> **TASK OBJECTIVE**: Look through the entries below for the line with "This screenshot has height=543, width=1166." and the line with "Mute part 2 with the M button", then give again exactly those two lines and all lines between them, minus the pictures.

> **EXERCISE DATA**:

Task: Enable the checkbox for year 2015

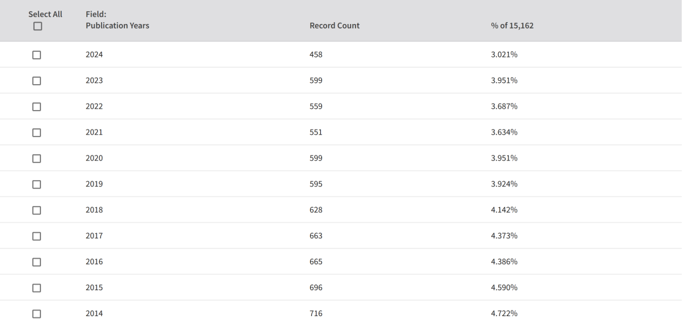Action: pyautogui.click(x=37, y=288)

==

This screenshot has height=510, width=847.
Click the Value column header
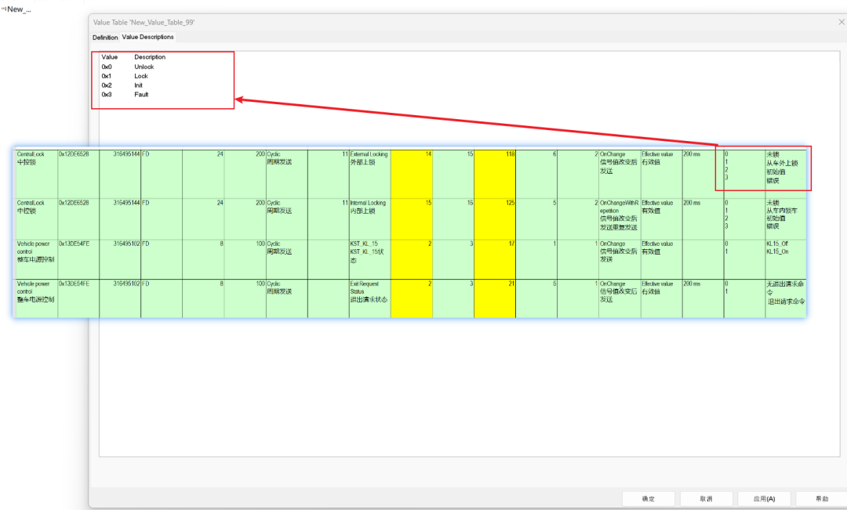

--

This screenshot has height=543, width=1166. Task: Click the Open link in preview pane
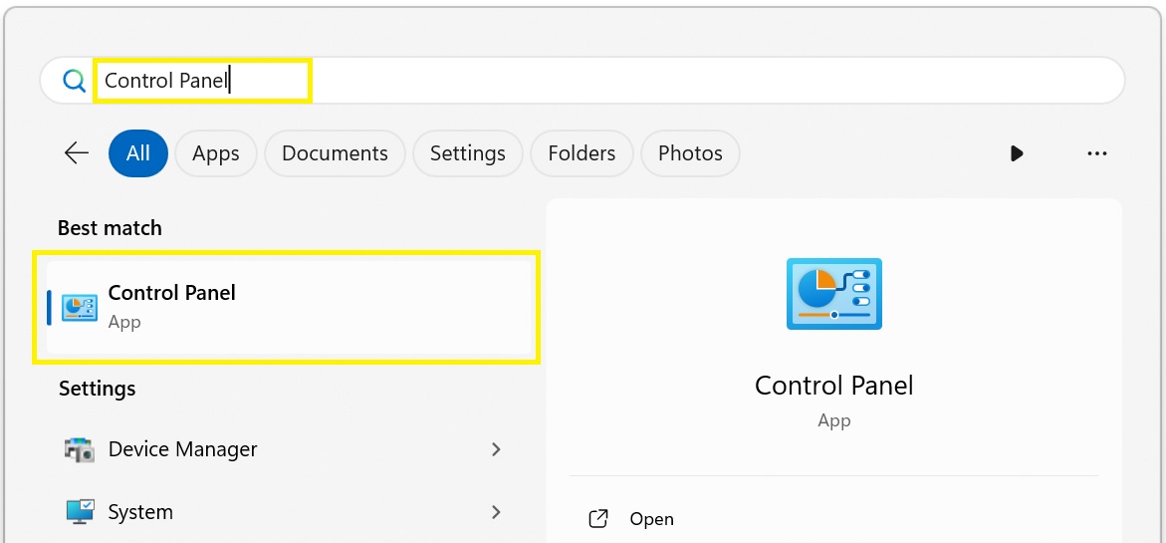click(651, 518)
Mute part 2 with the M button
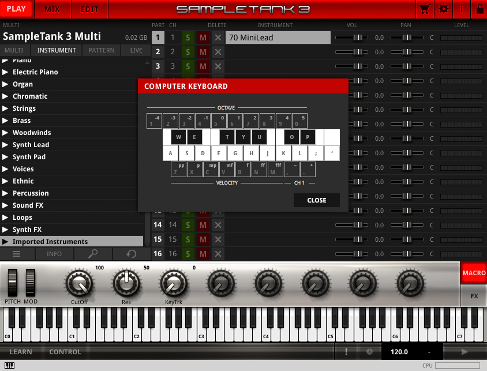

> **FINISHED TASK**:
This screenshot has height=543, width=1166. Task: Click the Open link in preview pane
click(651, 518)
Mute part 2 with the M button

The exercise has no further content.